#### [Instructions to follow]
Each entry needs to be reproduced exactly as it is.

**** Raw data ****

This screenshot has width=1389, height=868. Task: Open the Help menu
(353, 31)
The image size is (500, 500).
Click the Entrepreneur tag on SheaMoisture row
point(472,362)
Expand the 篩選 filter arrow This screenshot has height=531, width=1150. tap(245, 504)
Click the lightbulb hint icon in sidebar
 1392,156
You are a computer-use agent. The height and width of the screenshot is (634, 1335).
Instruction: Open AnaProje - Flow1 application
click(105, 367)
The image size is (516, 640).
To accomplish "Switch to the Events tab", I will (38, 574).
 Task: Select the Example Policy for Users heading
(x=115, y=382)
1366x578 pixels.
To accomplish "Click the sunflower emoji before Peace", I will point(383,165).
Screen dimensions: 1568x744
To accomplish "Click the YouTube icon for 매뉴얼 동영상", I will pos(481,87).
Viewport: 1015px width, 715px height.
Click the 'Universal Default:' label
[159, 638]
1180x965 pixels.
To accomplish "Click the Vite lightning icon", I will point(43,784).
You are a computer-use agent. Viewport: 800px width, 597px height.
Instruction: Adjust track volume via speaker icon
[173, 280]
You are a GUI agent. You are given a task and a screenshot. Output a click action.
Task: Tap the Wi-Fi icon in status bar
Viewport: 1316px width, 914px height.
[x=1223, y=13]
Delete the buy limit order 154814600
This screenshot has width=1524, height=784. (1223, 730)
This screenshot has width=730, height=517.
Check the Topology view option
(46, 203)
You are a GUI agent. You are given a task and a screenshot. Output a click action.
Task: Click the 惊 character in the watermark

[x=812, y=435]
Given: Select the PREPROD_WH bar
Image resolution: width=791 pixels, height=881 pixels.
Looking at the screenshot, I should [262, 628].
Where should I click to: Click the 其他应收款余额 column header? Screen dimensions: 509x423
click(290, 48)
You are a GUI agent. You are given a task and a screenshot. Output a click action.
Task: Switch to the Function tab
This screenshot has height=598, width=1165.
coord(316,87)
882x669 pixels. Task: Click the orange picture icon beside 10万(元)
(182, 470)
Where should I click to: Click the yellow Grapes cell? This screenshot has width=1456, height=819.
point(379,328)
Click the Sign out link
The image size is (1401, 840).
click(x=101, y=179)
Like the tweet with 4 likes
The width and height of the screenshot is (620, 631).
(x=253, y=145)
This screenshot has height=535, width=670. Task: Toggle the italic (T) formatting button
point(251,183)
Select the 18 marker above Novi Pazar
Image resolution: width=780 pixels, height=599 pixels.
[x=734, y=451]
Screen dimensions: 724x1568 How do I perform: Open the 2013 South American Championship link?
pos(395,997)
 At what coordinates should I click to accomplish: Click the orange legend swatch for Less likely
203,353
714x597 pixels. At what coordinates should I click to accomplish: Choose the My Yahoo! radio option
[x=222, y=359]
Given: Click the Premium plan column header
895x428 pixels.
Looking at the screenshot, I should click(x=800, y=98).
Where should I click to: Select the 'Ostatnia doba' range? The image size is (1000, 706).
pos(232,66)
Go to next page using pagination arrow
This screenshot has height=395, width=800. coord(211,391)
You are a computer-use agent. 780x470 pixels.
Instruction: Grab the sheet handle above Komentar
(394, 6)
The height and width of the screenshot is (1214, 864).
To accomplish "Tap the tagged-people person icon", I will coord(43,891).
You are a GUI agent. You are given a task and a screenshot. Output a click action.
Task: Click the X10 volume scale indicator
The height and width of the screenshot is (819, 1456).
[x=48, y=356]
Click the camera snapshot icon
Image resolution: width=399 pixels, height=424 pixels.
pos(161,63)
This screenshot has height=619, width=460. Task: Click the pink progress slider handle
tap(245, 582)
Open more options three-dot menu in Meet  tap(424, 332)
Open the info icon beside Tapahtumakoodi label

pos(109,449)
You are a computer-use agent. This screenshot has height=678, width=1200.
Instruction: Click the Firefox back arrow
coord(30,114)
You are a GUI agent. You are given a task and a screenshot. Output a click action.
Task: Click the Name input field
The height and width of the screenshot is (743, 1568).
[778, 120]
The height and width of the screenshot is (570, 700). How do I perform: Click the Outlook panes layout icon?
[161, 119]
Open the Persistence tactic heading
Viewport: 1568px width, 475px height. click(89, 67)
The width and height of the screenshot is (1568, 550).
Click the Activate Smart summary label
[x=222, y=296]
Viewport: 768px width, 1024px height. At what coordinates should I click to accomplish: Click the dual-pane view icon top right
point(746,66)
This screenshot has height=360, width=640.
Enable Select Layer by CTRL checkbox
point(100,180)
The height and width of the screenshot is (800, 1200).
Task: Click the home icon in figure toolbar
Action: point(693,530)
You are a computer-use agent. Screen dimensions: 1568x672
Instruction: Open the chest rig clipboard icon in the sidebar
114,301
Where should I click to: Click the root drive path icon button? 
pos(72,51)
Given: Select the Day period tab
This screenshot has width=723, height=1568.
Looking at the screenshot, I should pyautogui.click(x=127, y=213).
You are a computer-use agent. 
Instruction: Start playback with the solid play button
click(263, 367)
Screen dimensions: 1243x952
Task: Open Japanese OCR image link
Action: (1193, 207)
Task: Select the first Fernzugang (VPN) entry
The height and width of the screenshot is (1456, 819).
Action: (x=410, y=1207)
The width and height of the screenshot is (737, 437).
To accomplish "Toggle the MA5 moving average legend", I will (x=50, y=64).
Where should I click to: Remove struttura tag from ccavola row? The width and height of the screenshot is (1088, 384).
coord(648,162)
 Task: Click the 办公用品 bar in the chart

****

#### [Solution]
This screenshot has width=1389, height=868. Task: Open the Help menu
(353, 31)
The image size is (500, 500).
Click the Entrepreneur tag on SheaMoisture row
point(472,362)
Expand the 篩選 filter arrow This screenshot has height=531, width=1150. tap(245, 504)
Click the lightbulb hint icon in sidebar
 1392,156
You are a computer-use agent. The height and width of the screenshot is (634, 1335).
Instruction: Open AnaProje - Flow1 application
click(105, 367)
The image size is (516, 640).
To accomplish "Switch to the Events tab", I will (38, 574).
 Task: Select the Example Policy for Users heading
(x=115, y=382)
1366x578 pixels.
To accomplish "Click the sunflower emoji before Peace", I will point(383,165).
Screen dimensions: 1568x744
To accomplish "Click the YouTube icon for 매뉴얼 동영상", I will pos(481,87).
Viewport: 1015px width, 715px height.
Click the 'Universal Default:' label
[159, 638]
1180x965 pixels.
To accomplish "Click the Vite lightning icon", I will point(43,784).
You are a computer-use agent. Viewport: 800px width, 597px height.
Instruction: Adjust track volume via speaker icon
[173, 280]
You are a GUI agent. You are given a task and a screenshot. Output a click action.
Task: Tap the Wi-Fi icon in status bar
Viewport: 1316px width, 914px height.
[x=1223, y=13]
Delete the buy limit order 154814600
This screenshot has width=1524, height=784. (1223, 730)
This screenshot has width=730, height=517.
Check the Topology view option
(46, 203)
You are a GUI agent. You are given a task and a screenshot. Output a click action.
Task: Click the 惊 character in the watermark

[x=812, y=435]
Given: Select the PREPROD_WH bar
Image resolution: width=791 pixels, height=881 pixels.
Looking at the screenshot, I should [262, 628].
Where should I click to: Click the 其他应收款余额 column header? Screen dimensions: 509x423
click(290, 48)
You are a GUI agent. You are given a task and a screenshot. Output a click action.
Task: Switch to the Function tab
This screenshot has height=598, width=1165.
coord(316,87)
882x669 pixels. Task: Click the orange picture icon beside 10万(元)
(182, 470)
Where should I click to: Click the yellow Grapes cell? This screenshot has width=1456, height=819.
point(379,328)
Click the Sign out link
The image size is (1401, 840).
click(x=101, y=179)
Like the tweet with 4 likes
The width and height of the screenshot is (620, 631).
(x=253, y=145)
This screenshot has height=535, width=670. Task: Toggle the italic (T) formatting button
point(251,183)
Select the 18 marker above Novi Pazar
Image resolution: width=780 pixels, height=599 pixels.
[x=734, y=451]
Screen dimensions: 724x1568 How do I perform: Open the 2013 South American Championship link?
pos(395,997)
 At what coordinates should I click to accomplish: Click the orange legend swatch for Less likely
203,353
714x597 pixels. At what coordinates should I click to accomplish: Choose the My Yahoo! radio option
[x=222, y=359]
Given: Click the Premium plan column header
895x428 pixels.
Looking at the screenshot, I should click(x=800, y=98).
Where should I click to: Select the 'Ostatnia doba' range? The image size is (1000, 706).
pos(232,66)
Go to next page using pagination arrow
This screenshot has height=395, width=800. coord(211,391)
You are a computer-use agent. 780x470 pixels.
Instruction: Grab the sheet handle above Komentar
(394, 6)
The height and width of the screenshot is (1214, 864).
To accomplish "Tap the tagged-people person icon", I will coord(43,891).
You are a GUI agent. You are given a task and a screenshot. Output a click action.
Task: Click the X10 volume scale indicator
The height and width of the screenshot is (819, 1456).
[x=48, y=356]
Click the camera snapshot icon
Image resolution: width=399 pixels, height=424 pixels.
pos(161,63)
This screenshot has height=619, width=460. Task: Click the pink progress slider handle
tap(245, 582)
Open more options three-dot menu in Meet  tap(424, 332)
Open the info icon beside Tapahtumakoodi label

pos(109,449)
You are a computer-use agent. This screenshot has height=678, width=1200.
Instruction: Click the Firefox back arrow
coord(30,114)
You are a GUI agent. You are given a task and a screenshot. Output a click action.
Task: Click the Name input field
The height and width of the screenshot is (743, 1568).
[778, 120]
The height and width of the screenshot is (570, 700). How do I perform: Click the Outlook panes layout icon?
[161, 119]
Open the Persistence tactic heading
Viewport: 1568px width, 475px height. click(89, 67)
The width and height of the screenshot is (1568, 550).
Click the Activate Smart summary label
[x=222, y=296]
Viewport: 768px width, 1024px height. At what coordinates should I click to accomplish: Click the dual-pane view icon top right
point(746,66)
This screenshot has height=360, width=640.
Enable Select Layer by CTRL checkbox
point(100,180)
The height and width of the screenshot is (800, 1200).
Task: Click the home icon in figure toolbar
Action: point(693,530)
You are a computer-use agent. Screen dimensions: 1568x672
Instruction: Open the chest rig clipboard icon in the sidebar
114,301
Where should I click to: Click the root drive path icon button? 
pos(72,51)
Given: Select the Day period tab
This screenshot has width=723, height=1568.
Looking at the screenshot, I should pyautogui.click(x=127, y=213).
You are a computer-use agent. 
Instruction: Start playback with the solid play button
click(263, 367)
Screen dimensions: 1243x952
Task: Open Japanese OCR image link
Action: (1193, 207)
Task: Select the first Fernzugang (VPN) entry
The height and width of the screenshot is (1456, 819).
Action: (x=410, y=1207)
The width and height of the screenshot is (737, 437).
To accomplish "Toggle the MA5 moving average legend", I will (x=50, y=64).
Where should I click to: Remove struttura tag from ccavola row? The width and height of the screenshot is (1088, 384).
coord(648,162)
 Task: Click the 办公用品 bar in the chart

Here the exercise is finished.